- Directive -
Copy out the lines of the listing below unchanged, everything from the line containing "Mostrar [button] (1224, 283)" down to the line containing "Televisor (88, 336)", both included.
Start Supplied material
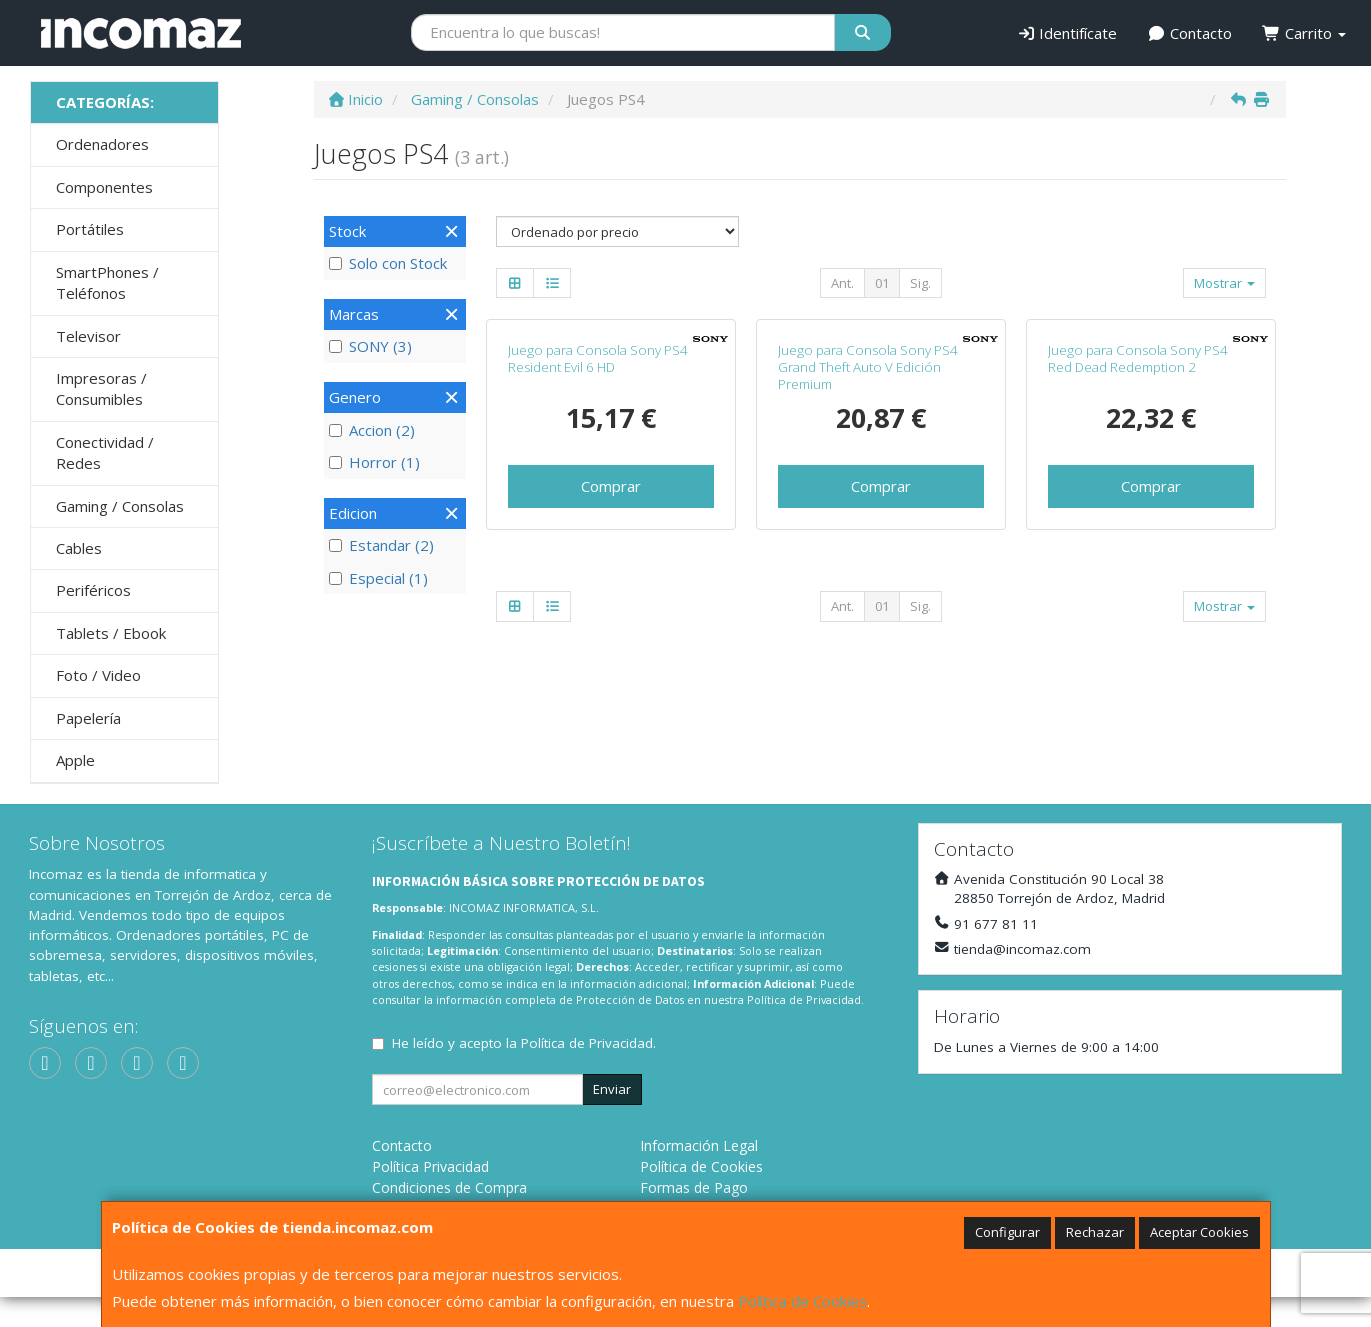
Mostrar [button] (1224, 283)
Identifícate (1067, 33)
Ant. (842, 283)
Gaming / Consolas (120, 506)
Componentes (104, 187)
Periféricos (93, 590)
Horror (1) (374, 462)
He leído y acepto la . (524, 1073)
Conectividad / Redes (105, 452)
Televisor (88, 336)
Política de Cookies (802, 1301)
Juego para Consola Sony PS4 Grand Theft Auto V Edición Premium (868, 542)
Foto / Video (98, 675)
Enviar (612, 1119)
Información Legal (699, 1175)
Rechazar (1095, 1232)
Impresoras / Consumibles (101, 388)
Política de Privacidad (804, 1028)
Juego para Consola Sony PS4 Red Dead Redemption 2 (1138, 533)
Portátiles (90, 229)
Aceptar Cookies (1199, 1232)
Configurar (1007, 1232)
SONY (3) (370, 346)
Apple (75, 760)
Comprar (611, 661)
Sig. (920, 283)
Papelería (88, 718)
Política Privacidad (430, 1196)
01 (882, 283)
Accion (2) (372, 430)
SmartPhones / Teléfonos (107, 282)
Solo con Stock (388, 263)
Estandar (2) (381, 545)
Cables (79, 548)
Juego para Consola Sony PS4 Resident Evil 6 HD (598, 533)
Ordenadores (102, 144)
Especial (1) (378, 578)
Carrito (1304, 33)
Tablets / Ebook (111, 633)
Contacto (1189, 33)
End Supplied material
Start Supplied material
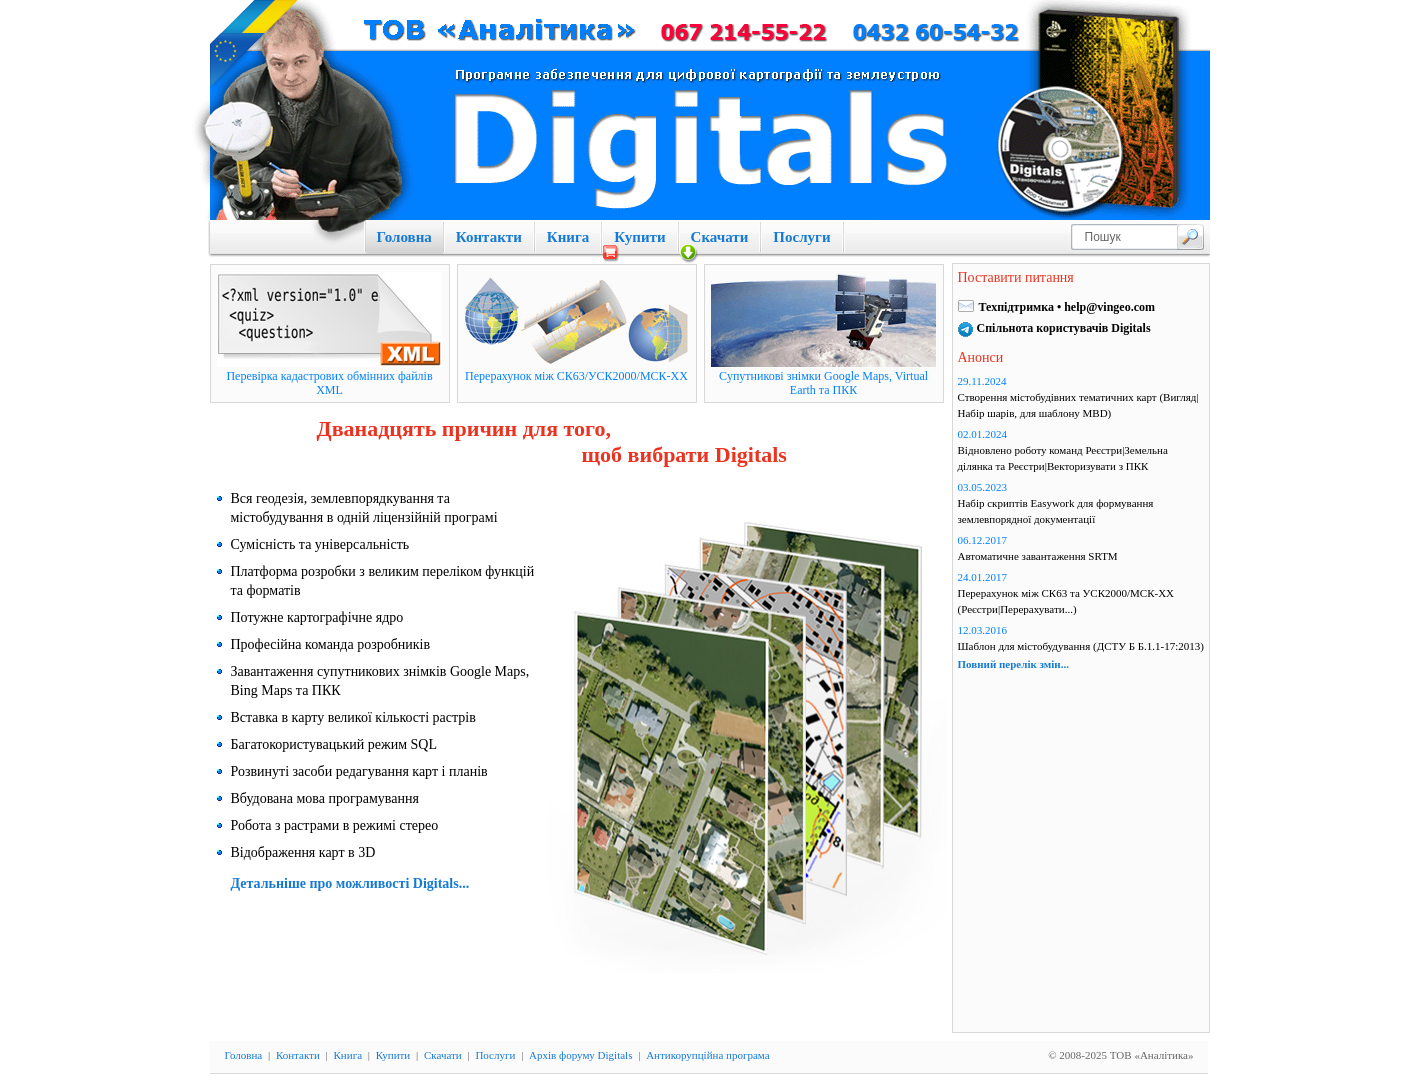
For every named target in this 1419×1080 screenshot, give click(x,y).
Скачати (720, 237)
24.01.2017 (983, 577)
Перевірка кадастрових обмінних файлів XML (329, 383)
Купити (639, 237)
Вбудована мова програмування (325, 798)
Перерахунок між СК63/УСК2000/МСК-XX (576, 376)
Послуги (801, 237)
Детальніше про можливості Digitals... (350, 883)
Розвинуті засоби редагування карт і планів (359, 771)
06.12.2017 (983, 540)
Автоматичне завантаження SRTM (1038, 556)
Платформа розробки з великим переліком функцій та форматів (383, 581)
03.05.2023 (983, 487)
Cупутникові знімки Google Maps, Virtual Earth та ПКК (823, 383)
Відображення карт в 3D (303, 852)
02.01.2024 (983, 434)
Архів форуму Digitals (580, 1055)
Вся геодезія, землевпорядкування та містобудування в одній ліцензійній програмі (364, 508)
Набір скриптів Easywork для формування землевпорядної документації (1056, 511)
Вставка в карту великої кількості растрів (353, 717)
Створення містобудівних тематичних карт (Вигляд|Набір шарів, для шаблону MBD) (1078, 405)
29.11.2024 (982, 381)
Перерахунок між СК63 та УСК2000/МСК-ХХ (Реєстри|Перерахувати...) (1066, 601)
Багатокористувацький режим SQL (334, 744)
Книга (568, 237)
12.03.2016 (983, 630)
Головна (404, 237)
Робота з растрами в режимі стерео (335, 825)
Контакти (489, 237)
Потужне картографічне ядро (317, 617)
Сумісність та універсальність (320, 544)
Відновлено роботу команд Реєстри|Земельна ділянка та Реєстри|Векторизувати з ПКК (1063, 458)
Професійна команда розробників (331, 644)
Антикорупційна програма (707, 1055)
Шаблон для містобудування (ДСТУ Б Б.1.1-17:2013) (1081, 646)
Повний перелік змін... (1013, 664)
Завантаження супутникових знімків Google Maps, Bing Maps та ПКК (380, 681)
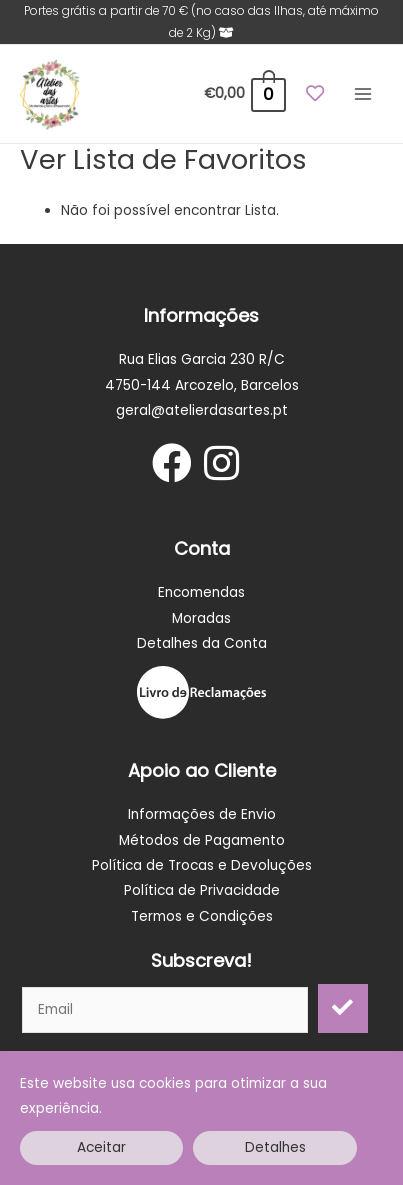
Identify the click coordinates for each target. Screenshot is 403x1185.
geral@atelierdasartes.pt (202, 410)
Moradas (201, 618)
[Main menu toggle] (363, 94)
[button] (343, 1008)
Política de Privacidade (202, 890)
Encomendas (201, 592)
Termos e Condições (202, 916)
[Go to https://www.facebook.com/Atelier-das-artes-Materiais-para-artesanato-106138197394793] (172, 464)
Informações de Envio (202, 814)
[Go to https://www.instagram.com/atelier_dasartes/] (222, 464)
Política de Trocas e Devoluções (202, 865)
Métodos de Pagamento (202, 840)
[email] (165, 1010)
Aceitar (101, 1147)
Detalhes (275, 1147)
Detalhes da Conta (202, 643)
End Supplied material
- Correct result -
Mostrar [button] (1224, 283)
Identifícate (1067, 33)
Ant. (842, 283)
Gaming / Consolas (120, 506)
Componentes (104, 187)
Periféricos (93, 590)
Horror (1) (374, 462)
He leído y acepto la . (524, 1073)
Conectividad / Redes (105, 452)
Televisor (88, 336)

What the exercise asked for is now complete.